→ What you will do
Could you please repeat all of the entries exactly as written?

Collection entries
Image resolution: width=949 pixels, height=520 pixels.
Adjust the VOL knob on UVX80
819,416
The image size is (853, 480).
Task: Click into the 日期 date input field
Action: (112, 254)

→ Written solution
Image resolution: width=949 pixels, height=520 pixels.
Adjust the VOL knob on UVX80
819,416
The image size is (853, 480).
Task: Click into the 日期 date input field
Action: (112, 254)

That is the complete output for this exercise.